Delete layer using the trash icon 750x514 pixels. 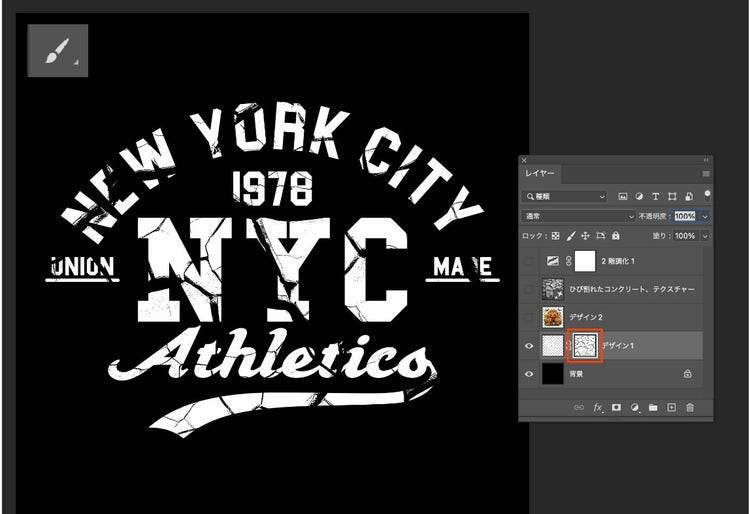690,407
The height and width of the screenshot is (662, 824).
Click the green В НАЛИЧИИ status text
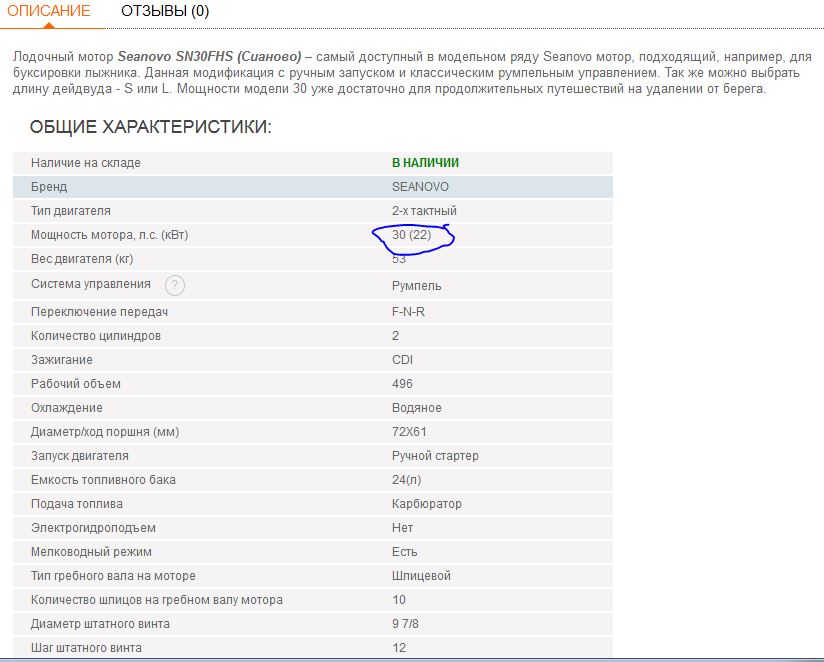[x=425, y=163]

========================================

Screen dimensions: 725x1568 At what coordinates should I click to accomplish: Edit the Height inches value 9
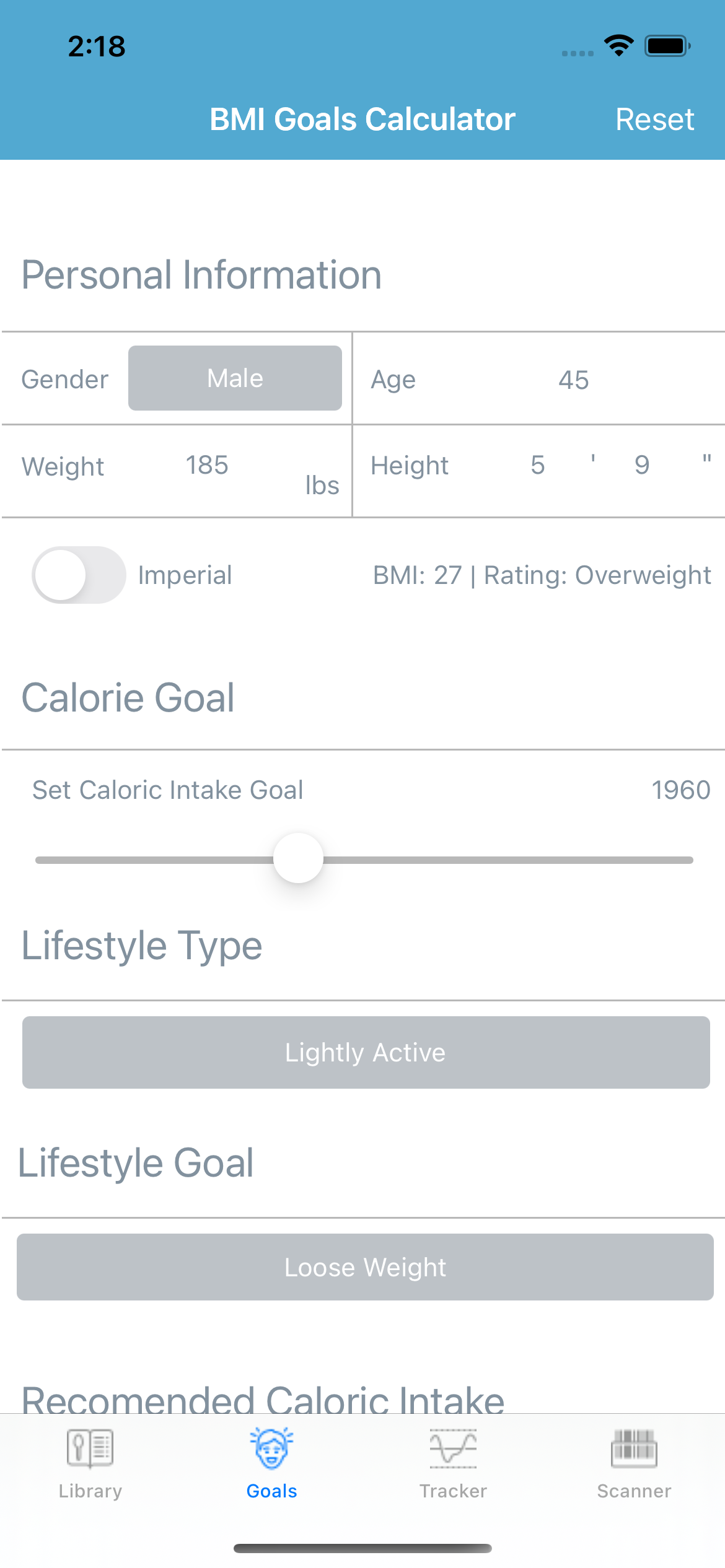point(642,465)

========================================

> _What to do_: Reproduce the material starting at the line containing "Screen dimensions: 725x1568" and ending after the line containing "point(642,465)", with both of those lines included. Omit the pictures.

> _Solution to this task_:
Screen dimensions: 725x1568 At what coordinates should I click to accomplish: Edit the Height inches value 9
point(642,465)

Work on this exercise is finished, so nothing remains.